Deep XMM-Newton Observations of an X-ray Weak, Broad Absorption Line Quasar at $z=6.5$

TL;DR

This study presents XMM-Newton observations of a highly distant, gravitationally lensed BAL quasar at z=6.52, revealing it to be intrinsically X-ray weak with significant intrinsic absorption, consistent with lower-redshift BAL quasars.

Contribution

First spectroscopic X-ray observation of an intrinsically X-ray weak BAL quasar at z>6, measuring its absorption properties and intrinsic luminosity.

Findings

Quasar is X-ray weak by a factor of 18 compared to expectations.

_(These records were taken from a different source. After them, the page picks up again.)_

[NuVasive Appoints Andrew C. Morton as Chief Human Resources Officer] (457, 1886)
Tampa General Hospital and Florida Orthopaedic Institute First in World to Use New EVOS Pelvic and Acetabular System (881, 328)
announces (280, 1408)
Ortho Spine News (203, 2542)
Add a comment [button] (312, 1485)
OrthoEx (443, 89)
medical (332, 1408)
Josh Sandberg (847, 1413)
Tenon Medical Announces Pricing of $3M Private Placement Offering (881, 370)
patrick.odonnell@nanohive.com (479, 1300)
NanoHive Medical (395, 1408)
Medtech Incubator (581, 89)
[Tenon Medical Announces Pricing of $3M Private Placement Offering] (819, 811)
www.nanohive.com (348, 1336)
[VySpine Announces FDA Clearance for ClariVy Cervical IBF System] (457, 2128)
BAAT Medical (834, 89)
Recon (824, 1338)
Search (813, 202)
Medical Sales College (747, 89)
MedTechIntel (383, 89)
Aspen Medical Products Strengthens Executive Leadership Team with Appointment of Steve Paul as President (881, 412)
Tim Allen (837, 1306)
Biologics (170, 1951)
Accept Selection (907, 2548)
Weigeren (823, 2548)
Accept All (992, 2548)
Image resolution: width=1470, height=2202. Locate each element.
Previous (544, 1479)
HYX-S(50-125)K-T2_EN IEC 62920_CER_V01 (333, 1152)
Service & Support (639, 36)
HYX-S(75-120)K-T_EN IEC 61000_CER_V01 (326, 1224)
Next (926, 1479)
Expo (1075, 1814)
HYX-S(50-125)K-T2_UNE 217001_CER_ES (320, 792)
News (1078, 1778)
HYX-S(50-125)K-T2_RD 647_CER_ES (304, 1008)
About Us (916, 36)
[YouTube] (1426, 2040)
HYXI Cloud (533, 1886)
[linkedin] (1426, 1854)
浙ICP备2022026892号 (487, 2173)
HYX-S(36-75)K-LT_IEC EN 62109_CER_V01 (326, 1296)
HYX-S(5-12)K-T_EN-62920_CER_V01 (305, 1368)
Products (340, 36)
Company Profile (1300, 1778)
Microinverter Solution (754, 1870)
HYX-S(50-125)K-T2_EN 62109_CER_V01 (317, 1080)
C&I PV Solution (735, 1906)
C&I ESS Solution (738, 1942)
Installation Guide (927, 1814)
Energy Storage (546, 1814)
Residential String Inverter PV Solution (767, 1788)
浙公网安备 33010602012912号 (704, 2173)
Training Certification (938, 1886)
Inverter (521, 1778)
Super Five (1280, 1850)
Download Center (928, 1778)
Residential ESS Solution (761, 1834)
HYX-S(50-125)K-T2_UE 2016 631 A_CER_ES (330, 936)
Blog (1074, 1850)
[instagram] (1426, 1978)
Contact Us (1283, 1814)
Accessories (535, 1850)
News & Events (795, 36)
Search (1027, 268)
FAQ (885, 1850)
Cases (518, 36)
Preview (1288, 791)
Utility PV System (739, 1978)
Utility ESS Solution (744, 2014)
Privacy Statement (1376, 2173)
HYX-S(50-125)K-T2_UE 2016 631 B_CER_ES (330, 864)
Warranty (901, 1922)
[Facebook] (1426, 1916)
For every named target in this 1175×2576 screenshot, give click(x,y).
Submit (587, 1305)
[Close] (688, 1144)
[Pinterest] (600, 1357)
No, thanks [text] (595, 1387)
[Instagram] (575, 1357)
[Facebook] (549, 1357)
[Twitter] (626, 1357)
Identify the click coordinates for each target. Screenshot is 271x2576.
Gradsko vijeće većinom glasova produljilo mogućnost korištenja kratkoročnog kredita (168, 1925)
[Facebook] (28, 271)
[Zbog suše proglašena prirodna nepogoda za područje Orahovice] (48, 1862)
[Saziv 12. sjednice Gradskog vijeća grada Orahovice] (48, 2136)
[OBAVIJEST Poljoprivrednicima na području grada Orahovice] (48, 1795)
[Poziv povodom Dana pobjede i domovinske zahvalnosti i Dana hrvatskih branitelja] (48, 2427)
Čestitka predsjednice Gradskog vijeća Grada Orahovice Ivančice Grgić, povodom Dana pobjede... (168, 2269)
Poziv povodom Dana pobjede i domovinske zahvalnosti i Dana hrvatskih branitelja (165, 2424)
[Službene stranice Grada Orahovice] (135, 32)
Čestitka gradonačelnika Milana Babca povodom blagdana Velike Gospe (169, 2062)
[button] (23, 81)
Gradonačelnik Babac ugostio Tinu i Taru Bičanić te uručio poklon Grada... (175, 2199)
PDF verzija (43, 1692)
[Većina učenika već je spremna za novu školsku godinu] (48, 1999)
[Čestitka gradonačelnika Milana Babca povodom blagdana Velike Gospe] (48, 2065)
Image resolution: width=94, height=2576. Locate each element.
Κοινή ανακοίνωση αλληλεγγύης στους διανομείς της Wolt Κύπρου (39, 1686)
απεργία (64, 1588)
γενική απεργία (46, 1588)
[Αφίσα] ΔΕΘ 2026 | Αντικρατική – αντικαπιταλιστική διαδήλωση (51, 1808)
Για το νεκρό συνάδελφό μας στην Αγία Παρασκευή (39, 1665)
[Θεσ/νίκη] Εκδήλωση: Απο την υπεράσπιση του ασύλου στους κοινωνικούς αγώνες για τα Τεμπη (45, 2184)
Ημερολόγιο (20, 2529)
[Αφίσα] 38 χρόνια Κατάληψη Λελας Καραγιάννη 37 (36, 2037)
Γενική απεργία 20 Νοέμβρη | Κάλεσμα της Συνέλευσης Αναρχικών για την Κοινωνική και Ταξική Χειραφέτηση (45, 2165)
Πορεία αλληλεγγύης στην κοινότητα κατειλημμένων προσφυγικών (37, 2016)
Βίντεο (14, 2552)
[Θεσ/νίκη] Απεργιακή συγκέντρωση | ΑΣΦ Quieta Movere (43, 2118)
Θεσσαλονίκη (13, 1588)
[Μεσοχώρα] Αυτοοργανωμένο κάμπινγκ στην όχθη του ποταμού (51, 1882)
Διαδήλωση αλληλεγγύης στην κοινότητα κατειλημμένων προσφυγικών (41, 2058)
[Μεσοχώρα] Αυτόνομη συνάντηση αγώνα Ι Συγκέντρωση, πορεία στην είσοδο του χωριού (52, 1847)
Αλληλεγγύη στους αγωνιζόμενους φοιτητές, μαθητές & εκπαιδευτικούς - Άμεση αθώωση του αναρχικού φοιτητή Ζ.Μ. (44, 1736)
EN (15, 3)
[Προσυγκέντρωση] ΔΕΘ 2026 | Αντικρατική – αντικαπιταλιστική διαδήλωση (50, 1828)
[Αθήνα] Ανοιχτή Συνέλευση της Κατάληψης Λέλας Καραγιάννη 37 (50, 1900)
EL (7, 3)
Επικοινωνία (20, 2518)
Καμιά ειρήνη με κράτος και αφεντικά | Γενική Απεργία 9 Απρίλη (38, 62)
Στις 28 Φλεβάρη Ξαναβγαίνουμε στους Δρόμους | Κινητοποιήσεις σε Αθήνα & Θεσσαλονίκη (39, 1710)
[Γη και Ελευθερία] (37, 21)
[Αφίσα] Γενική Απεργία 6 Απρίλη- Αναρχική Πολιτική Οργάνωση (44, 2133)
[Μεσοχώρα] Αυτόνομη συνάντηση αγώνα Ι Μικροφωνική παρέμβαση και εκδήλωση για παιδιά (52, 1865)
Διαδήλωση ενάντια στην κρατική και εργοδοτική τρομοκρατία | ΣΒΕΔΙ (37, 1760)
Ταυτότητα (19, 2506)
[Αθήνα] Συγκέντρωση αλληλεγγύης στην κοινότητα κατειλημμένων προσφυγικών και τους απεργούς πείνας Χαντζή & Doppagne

Intrinsic column density of N_H ~ 2.8-4.3 x 10^23 cm^-2 measured.

Identified as the highest redshift obscured quasar with direct absorption measurement.

Abstract

We report X-ray observations of the most distant known gravitationally lensed quasar, J0439+1634 at $z=6.52$, which is also a broad absorption line (BAL) quasar, using the XMM-Newton Observatory. With a 130 ks exposure, the quasar is significantly detected as a point source at the optical position with a total of 358$^{+19}_{-19}$ net counts using the EPIC instrument. By fitting a power-law plus Galactic absorption model to the observed spectra, we obtain a spectral slope of $\Gamma=1.45^{+0.10}_{-0.09}$. The derived optical-to-X-ray spectral slope $\alpha_{\rm{ox}}$ is $-2.07^{+0.01}_{-0.01}$, suggesting that the X-ray emission of J0439+1634 is weaker by a factor of 18 than the expectation based on its 2500 Angstrom luminosity and the average $\alpha_{\rm{ox}}$ vs. luminosity relationship. This is the first time that an X-ray weak BAL quasar at $z>6$ has been observed spectroscopically. Its X-ray weakness is consistent with the properties of BAL quasars at lower redshift. By fitting a model including an intrinsic absorption component, we obtain intrinsic column densities of $N_{\rm{H}}=2.8^{+0.7}_{-0.6}\times10^{23}\,\rm{cm}^{-2}$ and $N_{\rm{H}}= 4.3^{+1.8}_{-1.5}\times10^{23}\,\rm{cm}^{-2}$, assuming a fixed $\Gamma$ of 1.9 and a free $\Gamma$, respectively. The intrinsic rest-frame 2--10 keV luminosity is derived as $(9.4-15.1)\times10^{43}\,\rm{erg\,s}^{-1}$, after correcting for lensing magnification ($\mu=51.3$). The absorbed power-law model fitting indicates that J0439+1634 is the highest redshift obscured quasar with a direct measurement of the absorbing column density. The intrinsic high column density absorption can reduce the X-ray luminosity by a factor of $3-7$, which also indicates that this quasar could be a candidate of intrinsically X-ray weak quasar.